Content starts

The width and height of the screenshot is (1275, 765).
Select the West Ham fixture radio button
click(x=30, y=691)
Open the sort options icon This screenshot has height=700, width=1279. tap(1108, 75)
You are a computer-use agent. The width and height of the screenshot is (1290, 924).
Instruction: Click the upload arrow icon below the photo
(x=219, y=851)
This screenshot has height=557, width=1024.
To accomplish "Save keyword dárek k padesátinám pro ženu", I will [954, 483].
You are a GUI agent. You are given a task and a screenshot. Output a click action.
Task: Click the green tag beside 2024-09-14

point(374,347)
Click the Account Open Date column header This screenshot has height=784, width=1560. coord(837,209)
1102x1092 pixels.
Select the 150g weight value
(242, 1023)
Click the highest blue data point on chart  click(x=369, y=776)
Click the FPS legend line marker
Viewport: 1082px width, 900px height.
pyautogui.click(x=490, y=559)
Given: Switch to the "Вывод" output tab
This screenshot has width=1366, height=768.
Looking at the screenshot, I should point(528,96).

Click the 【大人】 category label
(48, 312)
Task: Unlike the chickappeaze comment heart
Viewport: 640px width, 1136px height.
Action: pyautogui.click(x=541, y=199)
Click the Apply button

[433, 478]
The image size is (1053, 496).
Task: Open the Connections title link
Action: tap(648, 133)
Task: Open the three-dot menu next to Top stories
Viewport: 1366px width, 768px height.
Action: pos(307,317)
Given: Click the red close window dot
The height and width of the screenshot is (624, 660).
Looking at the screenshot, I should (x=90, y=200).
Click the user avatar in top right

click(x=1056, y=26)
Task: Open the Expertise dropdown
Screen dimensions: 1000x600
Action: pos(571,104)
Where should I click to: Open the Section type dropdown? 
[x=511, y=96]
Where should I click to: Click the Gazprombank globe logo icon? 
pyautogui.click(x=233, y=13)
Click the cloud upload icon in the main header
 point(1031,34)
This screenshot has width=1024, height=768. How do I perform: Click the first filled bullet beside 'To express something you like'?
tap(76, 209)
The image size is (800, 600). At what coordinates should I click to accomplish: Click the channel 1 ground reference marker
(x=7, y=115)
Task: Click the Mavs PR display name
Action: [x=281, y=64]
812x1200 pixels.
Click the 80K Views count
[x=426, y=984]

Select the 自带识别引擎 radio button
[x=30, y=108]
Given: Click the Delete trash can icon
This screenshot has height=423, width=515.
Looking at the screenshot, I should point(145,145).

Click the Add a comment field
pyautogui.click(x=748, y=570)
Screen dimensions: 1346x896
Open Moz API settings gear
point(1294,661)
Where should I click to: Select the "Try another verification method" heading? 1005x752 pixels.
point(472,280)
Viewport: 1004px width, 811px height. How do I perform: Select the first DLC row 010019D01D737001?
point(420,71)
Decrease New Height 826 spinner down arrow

Content ends

> _What you should do_: Lines before the one containing "Viewport: 1004px width, 811px" are not wanted; please set down that line and every line after it through the end of the material, exactly.

> _Response below_:
Viewport: 1004px width, 811px height. How do I perform: Select the first DLC row 010019D01D737001?
point(420,71)
Decrease New Height 826 spinner down arrow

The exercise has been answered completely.